Banco Digimais afirma que Edir Macedo não participa da gestão da instituição
A Polícia Federal deflagrou, na manhã da última terça-feira (23/06), a Operação Miragem, destinada a investigar um suposto esquema de crimes contra o Sistema Financeiro Nacional envolvendo o Banco Digimais. A operação mobilizou mais de 50 agentes para cumprir nove mandados de busca e apreensão expedidos pela Justiça Federal em São Paulo.
Além das buscas, a decisão judicial autorizou a quebra dos sigilos bancário e fiscal dos investigados e determinou o bloqueio de bens e valores que podem chegar a R$ 670,3 milhões. As investigações tiveram origem em relatórios do Banco Central que apontaram indícios de graves irregularidades na administração da instituição financeira.
Suspeita de manipulação contábil
Segundo a Polícia Federal, os administradores do banco são investigados por supostamente manipular balanços e demonstrações financeiras para ocultar a real situação econômico-financeira da instituição, transmitindo uma imagem de solvência aos órgãos reguladores e ao mercado.
Os fatos apurados podem configurar crimes previstos na Lei nº 7.492/1986, que trata dos delitos contra o Sistema Financeiro Nacional.
TCE-RJ apura investimento da Cedae
Paralelamente à investigação federal, o Tribunal de Contas do Estado do Rio de Janeiro (TCE-RJ) mantém em andamento um processo para analisar um aporte de R$ 90 milhões realizado pela Cedae no Banco Digimais durante a gestão do ex-governador Cláudio Castro. O procedimento ainda está na fase de análise de documentos e não há conclusão sobre eventual irregularidade.
Nota do Banco Digimais
Em nota oficial, o Banco Digimais informou que o bispo Edir Macedo, controlador da instituição, não integra a administração executiva nem participa da gestão operacional, financeira ou contábil do banco. Segundo o comunicado, essas atribuições são exercidas exclusivamente por executivos legalmente habilitados perante os órgãos reguladores.
A instituição declarou confiar na lisura das investigações e afirmou que acompanha o caso por meio de sua equipe jurídica.

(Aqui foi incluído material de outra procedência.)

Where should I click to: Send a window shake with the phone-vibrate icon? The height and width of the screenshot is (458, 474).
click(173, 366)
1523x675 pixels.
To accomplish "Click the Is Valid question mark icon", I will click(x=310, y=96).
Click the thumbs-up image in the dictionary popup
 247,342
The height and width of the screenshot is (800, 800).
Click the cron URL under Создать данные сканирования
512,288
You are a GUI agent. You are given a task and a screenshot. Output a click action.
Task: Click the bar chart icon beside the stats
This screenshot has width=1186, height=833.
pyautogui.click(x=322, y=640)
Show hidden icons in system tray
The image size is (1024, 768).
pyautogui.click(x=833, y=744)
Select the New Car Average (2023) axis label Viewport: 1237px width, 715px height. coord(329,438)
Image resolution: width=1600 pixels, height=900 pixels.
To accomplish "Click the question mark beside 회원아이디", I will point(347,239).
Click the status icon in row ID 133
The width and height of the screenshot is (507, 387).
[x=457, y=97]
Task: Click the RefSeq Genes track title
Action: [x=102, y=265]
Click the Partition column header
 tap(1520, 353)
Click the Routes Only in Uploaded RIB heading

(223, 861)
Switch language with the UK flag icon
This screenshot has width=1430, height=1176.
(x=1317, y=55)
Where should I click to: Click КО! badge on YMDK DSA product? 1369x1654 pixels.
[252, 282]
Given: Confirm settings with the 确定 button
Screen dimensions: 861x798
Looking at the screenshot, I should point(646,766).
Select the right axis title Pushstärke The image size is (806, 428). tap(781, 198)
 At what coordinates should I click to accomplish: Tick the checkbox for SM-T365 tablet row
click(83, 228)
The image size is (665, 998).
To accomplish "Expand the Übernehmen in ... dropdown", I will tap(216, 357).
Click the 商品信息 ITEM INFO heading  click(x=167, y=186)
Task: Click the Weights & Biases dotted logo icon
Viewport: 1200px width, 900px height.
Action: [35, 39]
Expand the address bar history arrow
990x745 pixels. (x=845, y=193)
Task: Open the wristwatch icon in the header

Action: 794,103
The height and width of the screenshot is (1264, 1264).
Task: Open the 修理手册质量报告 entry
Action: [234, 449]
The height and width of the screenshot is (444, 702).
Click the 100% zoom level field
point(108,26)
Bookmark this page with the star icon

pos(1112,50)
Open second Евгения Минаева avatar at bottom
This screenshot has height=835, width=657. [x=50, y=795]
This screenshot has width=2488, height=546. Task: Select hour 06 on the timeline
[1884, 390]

A nota também criticou parte da cobertura da imprensa, alegando que alguns veículos divulgam informações “falsas, tendenciosas e maldosas” contra o bispo Edir Macedo e a Igreja Universal do Reino de Deus.
A Operação Miragem segue em andamento, e as investigações prosseguem para esclarecer a extensão das supostas irregularidades e identificar eventuais responsabilidades.